As expected, one of the first orders of business from the U.S. Department of Labor under the Biden administration was to scrap the 2020 “PRO Good Guidance Rule,” which imposed heightened burdens on the agency in connection with issuing guidance.
The rule, issued last August in response to Trump’s Executive Order 13891—which directed federal agencies to curtail and streamline guidance practices—required the DOL to post to an online searchable database any guidance documents on which the agency expected the public to rely. It also required that any future guidance considered “significant” go through a public notice-and-comment process similar to that required for more formal rulemaking. The DOL noted at the time that it had rescinded approximately 3,200 guidance documents in creating the database.

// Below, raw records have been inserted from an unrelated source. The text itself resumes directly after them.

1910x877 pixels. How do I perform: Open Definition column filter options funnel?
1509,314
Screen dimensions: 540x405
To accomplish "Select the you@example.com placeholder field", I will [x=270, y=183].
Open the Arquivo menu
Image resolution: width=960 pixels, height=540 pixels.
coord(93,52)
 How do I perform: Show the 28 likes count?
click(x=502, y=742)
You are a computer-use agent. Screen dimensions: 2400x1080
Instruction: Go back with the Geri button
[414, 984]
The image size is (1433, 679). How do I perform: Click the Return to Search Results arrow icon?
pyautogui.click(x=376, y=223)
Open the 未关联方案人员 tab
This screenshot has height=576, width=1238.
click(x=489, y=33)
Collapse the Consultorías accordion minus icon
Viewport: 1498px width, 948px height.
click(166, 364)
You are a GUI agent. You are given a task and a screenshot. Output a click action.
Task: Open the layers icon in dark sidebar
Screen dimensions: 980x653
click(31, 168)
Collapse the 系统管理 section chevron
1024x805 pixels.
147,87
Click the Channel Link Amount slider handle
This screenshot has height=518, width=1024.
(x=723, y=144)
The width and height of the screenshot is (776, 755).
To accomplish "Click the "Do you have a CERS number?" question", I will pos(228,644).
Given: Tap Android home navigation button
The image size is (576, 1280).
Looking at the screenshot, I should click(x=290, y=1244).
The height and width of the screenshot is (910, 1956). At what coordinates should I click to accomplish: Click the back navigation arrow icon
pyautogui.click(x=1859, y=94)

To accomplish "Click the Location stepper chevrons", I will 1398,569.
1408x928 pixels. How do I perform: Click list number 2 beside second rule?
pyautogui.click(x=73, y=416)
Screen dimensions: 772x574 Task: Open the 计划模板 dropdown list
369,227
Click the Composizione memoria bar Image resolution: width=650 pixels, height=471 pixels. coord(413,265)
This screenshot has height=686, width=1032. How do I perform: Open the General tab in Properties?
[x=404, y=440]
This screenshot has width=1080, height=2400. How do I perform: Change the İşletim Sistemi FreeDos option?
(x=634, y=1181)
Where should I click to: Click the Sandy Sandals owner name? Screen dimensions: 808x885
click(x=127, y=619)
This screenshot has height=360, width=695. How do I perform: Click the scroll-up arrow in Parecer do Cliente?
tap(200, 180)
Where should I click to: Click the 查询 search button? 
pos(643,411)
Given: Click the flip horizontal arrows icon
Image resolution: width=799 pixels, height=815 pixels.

Hours after being sworn in, President Biden revoked EO 13891, among other Trump-era Executive Orders, and on January 22, the DOL withdrew the Pro Good Guidance Rule. Citing the Biden administration’s policy “to use robust regulatory action to address national priorities,” the DOL noted that the rule “deprives the [DOL] and subordinate agencies of necessary flexibility in determining when and how best to issue public guidance … and unduly restricts the [agency].”
Businesses that enjoyed the DOL’s relatively laissez-faire approach to regulation and enforcement over the last four years should keep a close watch on what the agency does in the coming months to implement President Biden’s “Empower Workers” platform.